Sweden after Palme

UNCERTAINTY lingers over the identity and motive of Swedish Prime Minister Olof Palme's slayer. This hardly makes easier the Swedish public's effort to find some helpful perspective on last Friday's assassination. Such were Mr. Palme's international activities that West German terrorists and Palestinian, Kurdish, Iraqi, and Iranian factions are among those considered possible suspects. Or was it simply a case of murder? Whatever the circumstances, it is sad to note again how people of peaceful and constructive purpose can become targets for senseless attack -- senseless because nothing can be taken away from the achievements of such individuals, their effect on history, and the moral presence their lives have declared. The legacy of an Abraham Lincoln or a Mohandas Gandhi could not be diminished by an assassin's bullet.

And so for Palme. His views were often nettlesome to those he criticized. But his early opposition to United States escalation of the Vietnam war, his condemnation of white minority rule in South Africa, and his disapproval of the Franco government in Spain and the Soviet invasion of Czechoslovakia were expressions of a distinctly independent conscience. In 1982 he asked NATO and the Warsaw Pact to establish a nuclear-free zone in Europe. More recently he called for a European disarmament conference in Sweden, condemning the arms race.

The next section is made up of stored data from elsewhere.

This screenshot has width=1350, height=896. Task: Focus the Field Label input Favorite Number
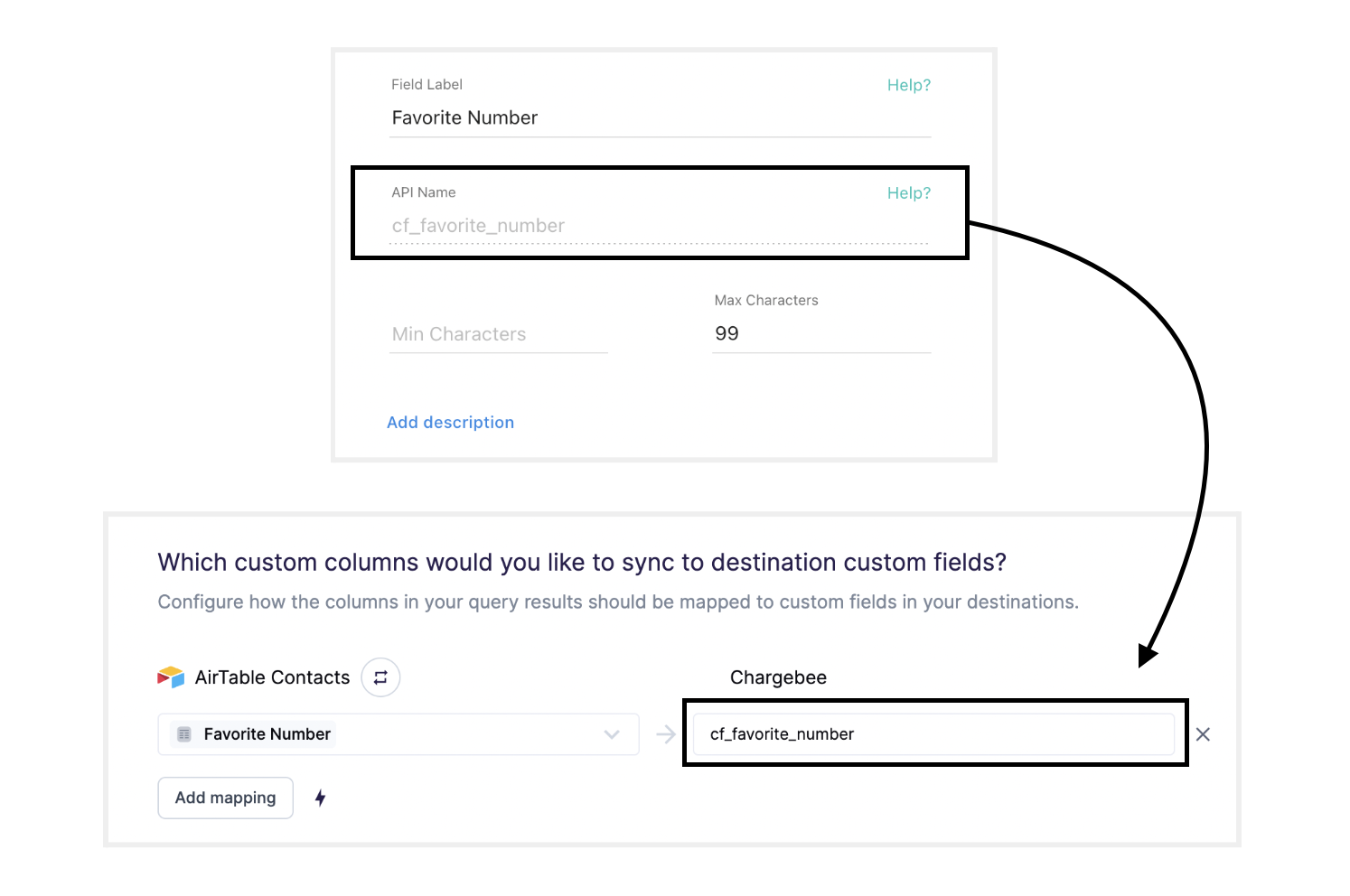pos(660,118)
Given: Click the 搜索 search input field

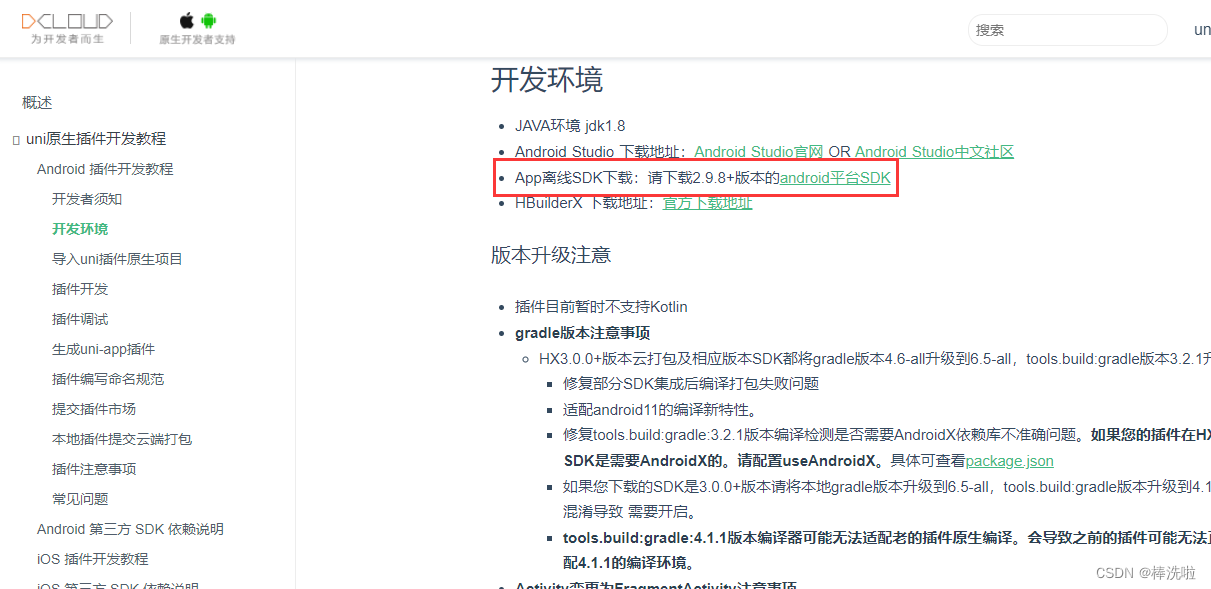Looking at the screenshot, I should [x=1066, y=29].
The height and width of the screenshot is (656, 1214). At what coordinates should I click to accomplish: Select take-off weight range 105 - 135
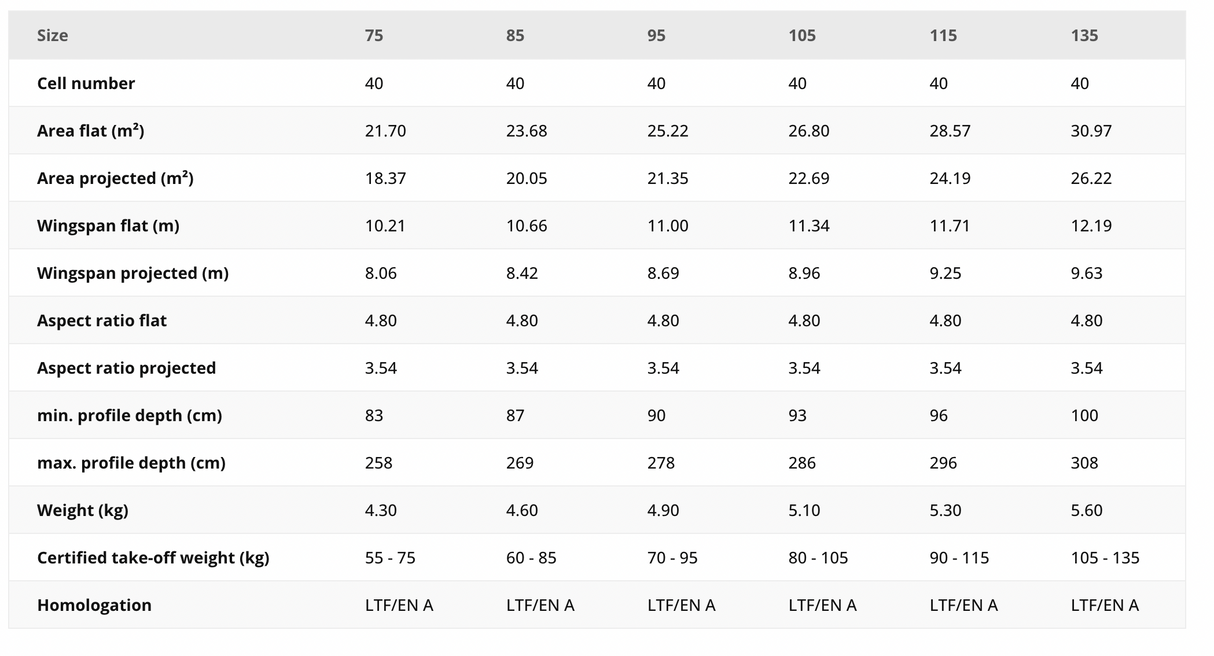(x=1105, y=558)
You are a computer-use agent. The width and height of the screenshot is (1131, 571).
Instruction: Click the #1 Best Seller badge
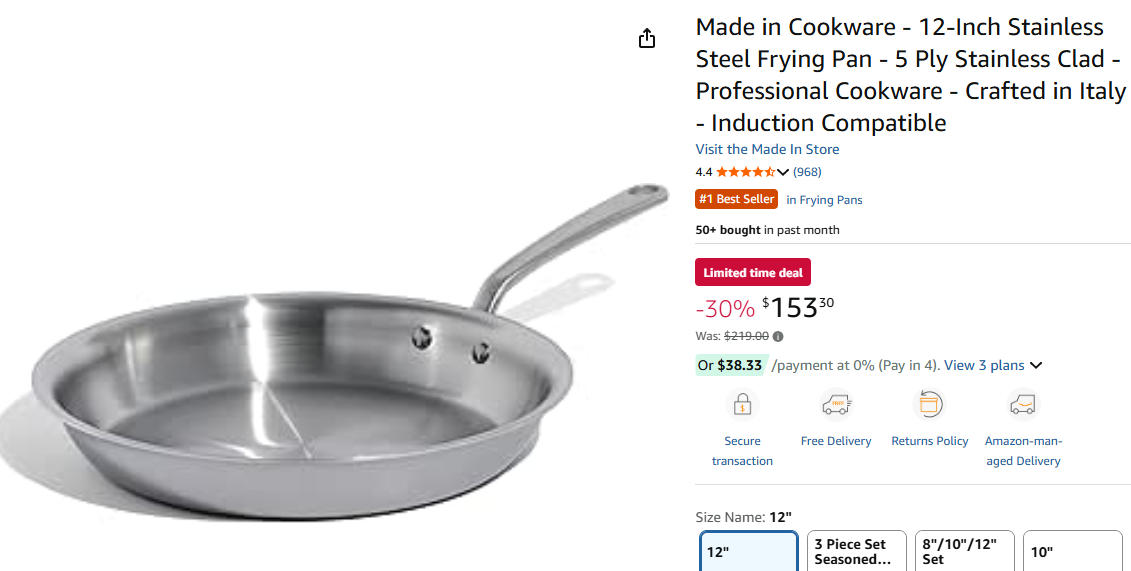point(736,199)
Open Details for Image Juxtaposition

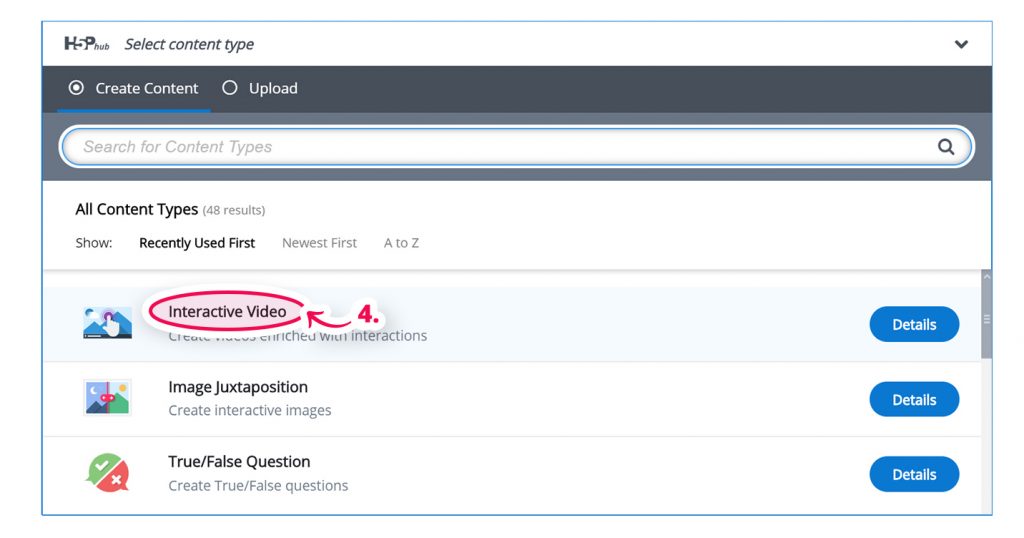914,399
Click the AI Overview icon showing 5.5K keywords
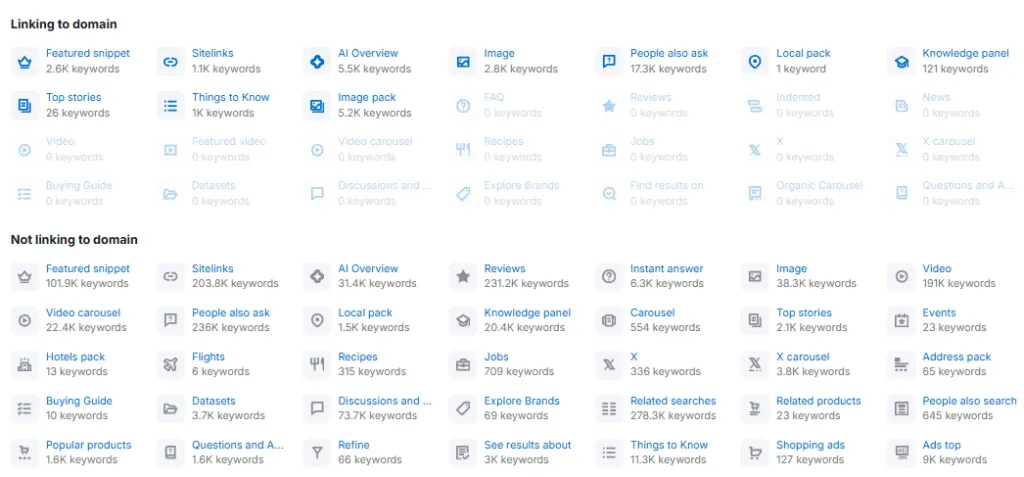This screenshot has height=477, width=1024. coord(317,62)
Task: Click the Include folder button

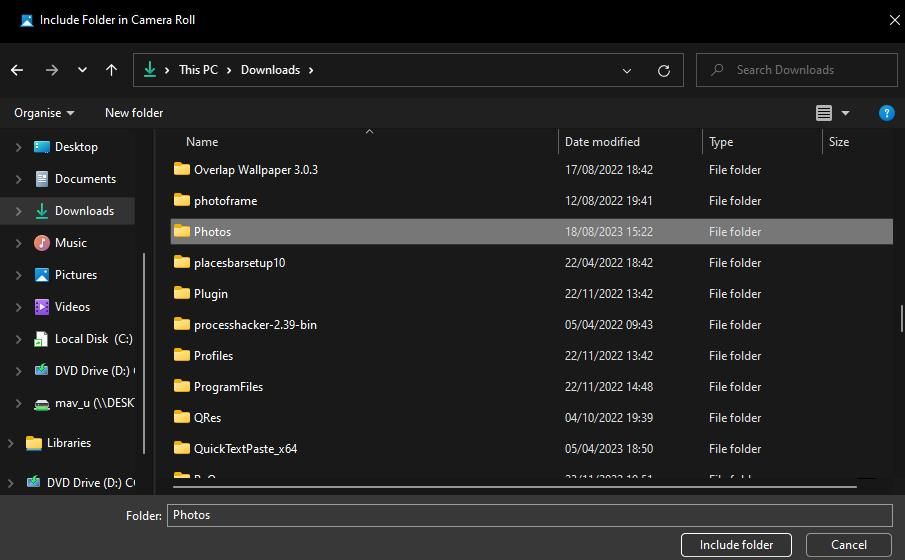Action: (x=736, y=545)
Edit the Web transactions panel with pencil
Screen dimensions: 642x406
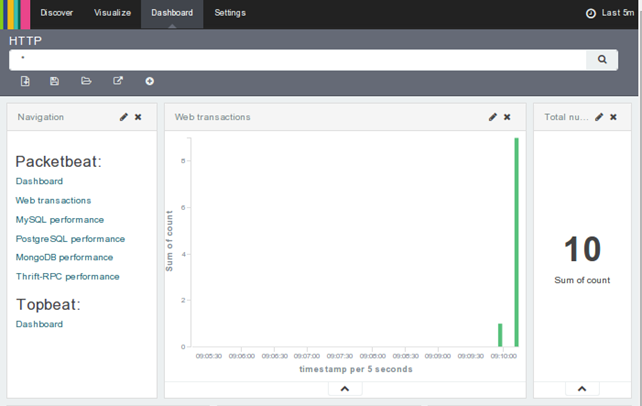[x=493, y=117]
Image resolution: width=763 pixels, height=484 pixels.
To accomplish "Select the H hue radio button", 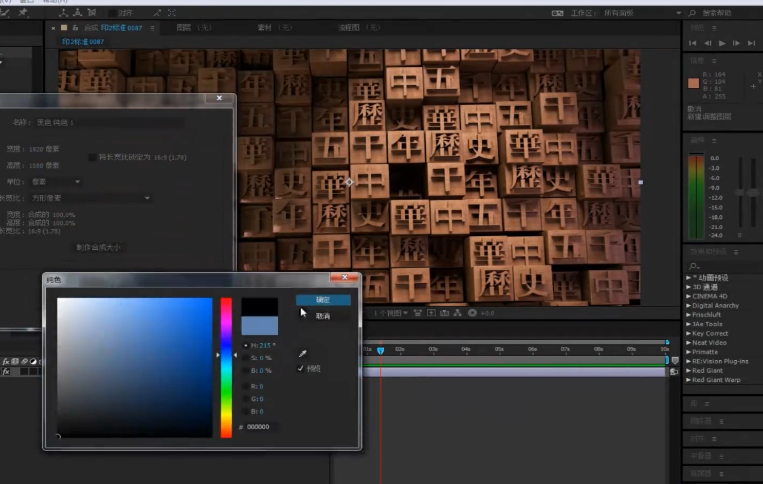I will 247,345.
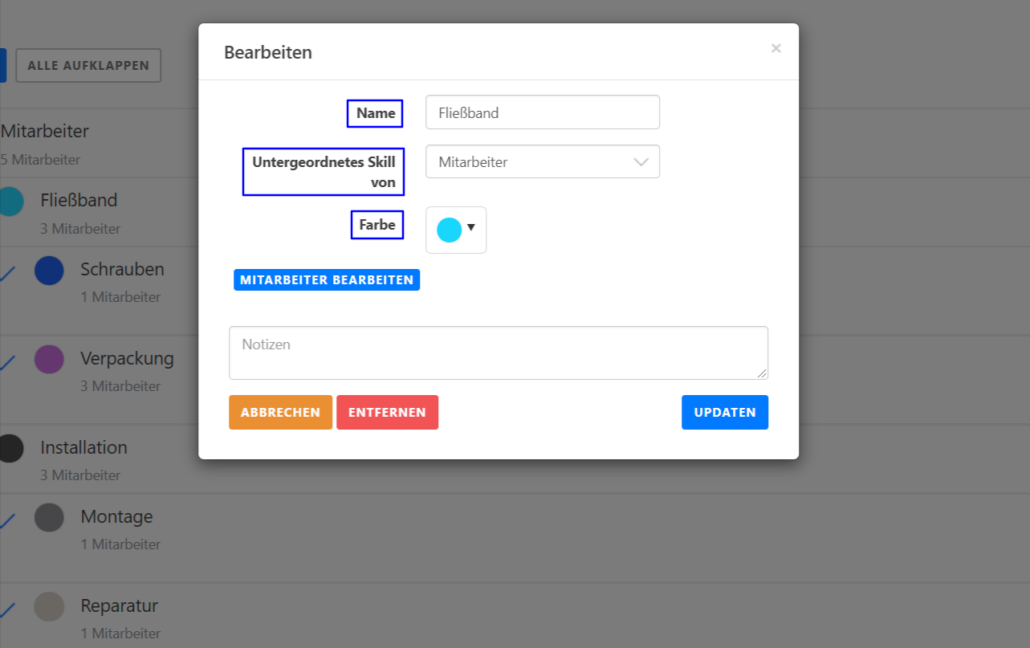Select the purple Verpackung skill circle icon
Viewport: 1030px width, 648px height.
click(x=49, y=359)
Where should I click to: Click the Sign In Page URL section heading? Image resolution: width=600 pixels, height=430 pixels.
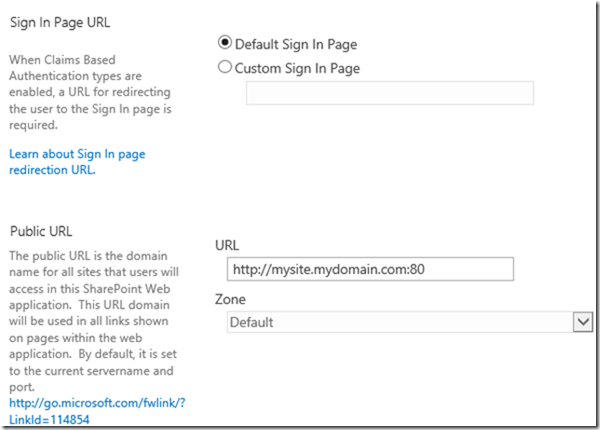(x=60, y=21)
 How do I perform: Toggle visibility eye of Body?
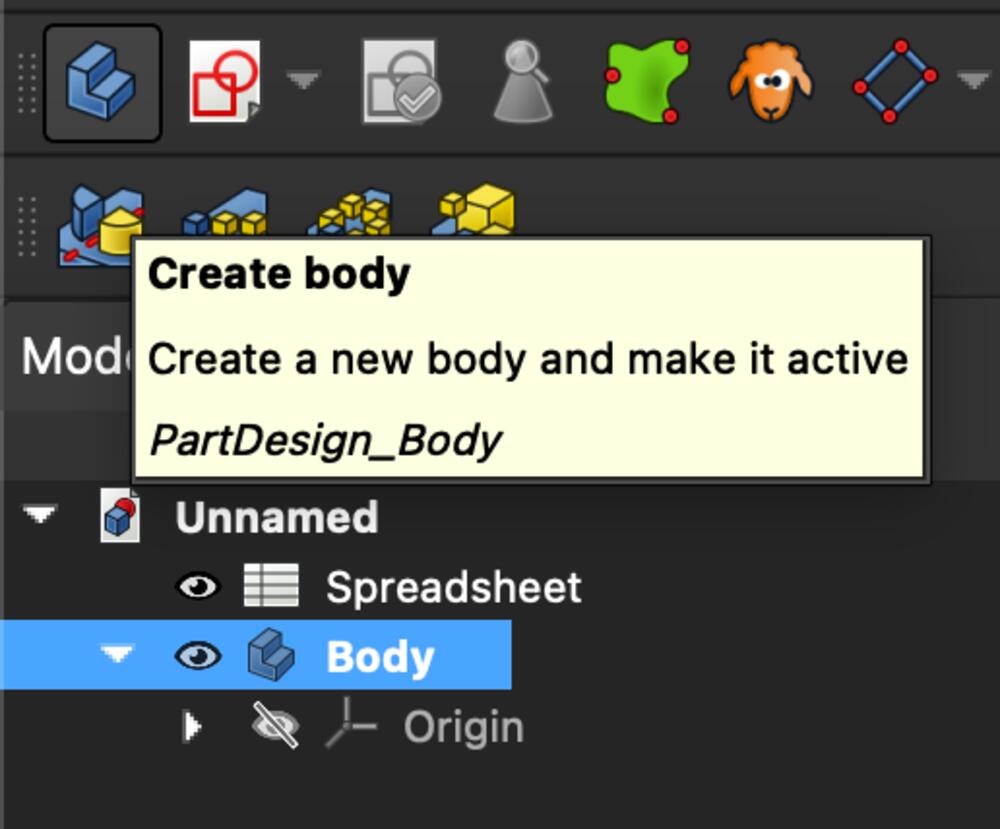pos(198,656)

The Swedish people were very proud of Palme's outspoken prominence in world affairs. The previous three leaders of the Social Democratic Party had not been so internationally inclined. Before Palme, there was of course Swedish statesmen like Dag Hammarskjold, UN Secretary-General from 1953 to 1961. But Palme started a new tradition for Swedish political leaders.

The career thus far of Mr. Palme's successor, Ingvar Carlsson, has focused largely on domestic affairs. Mr. Carlsson's first challenge will be to the country's crucial bargaining over wages. Carlsson has several things going for him. The Social Democratic Party structure is very secure. The latest national election was held last fall, and the next is more than two years off. The drop in oil prices has helped to speed the Swedish economic recovery. But Mr. Carlsson, who has been studying economic developments in other countries the past three years, will want to keep Sweden competitive while sustaining Sweden's generous social welfare programs.

Sweden under Palme has been generous to outsiders, too, who sought asylum there. It is not to be expected that this tragic incident would cause Sweden to recoil from the Palme era's global concern over injustice and suffering.